Task requirements
Set the material down again exactly, line by line, skipping each picture.

[Records to process — start]

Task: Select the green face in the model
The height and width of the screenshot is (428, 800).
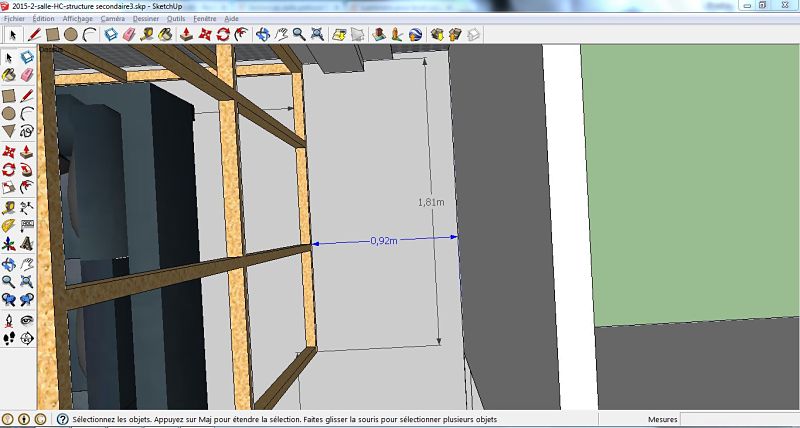Action: 690,180
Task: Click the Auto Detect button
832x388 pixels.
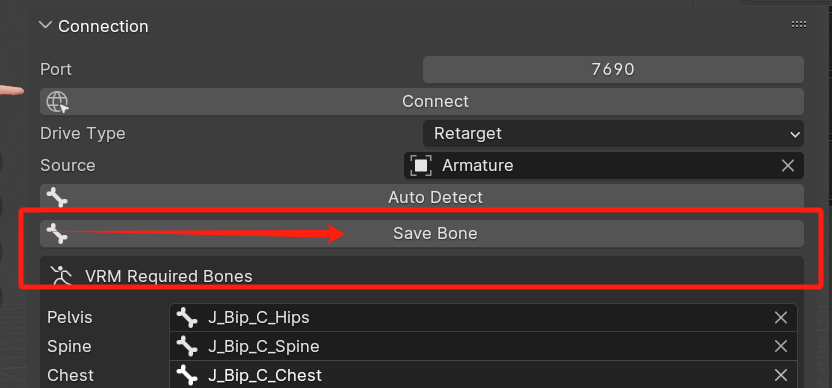Action: point(422,197)
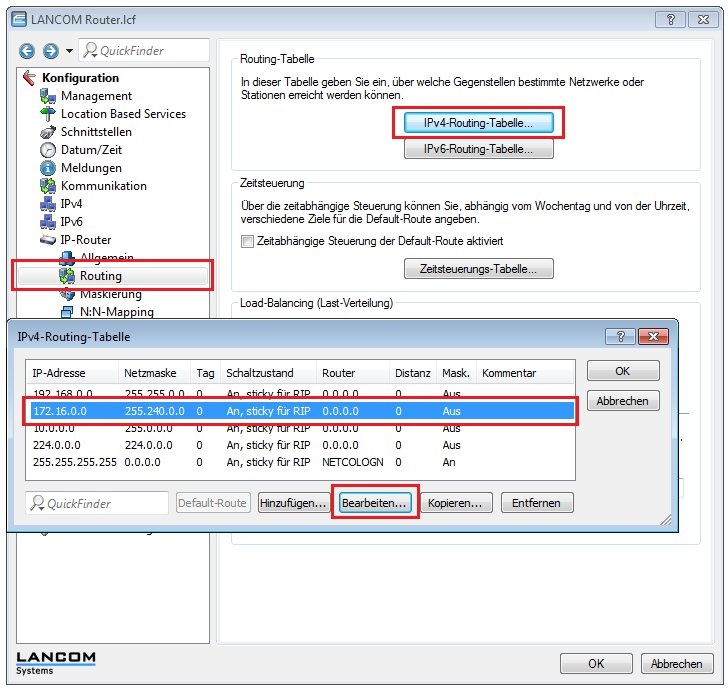Select the Location Based Services signpost icon

coord(48,114)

[Records to process — finish]

Result for this task
Task: Select the green face in the model
The height and width of the screenshot is (428, 800).
Action: 690,180
Task: Click the Auto Detect button
832x388 pixels.
Action: point(422,197)
Select the Location Based Services signpost icon

coord(48,114)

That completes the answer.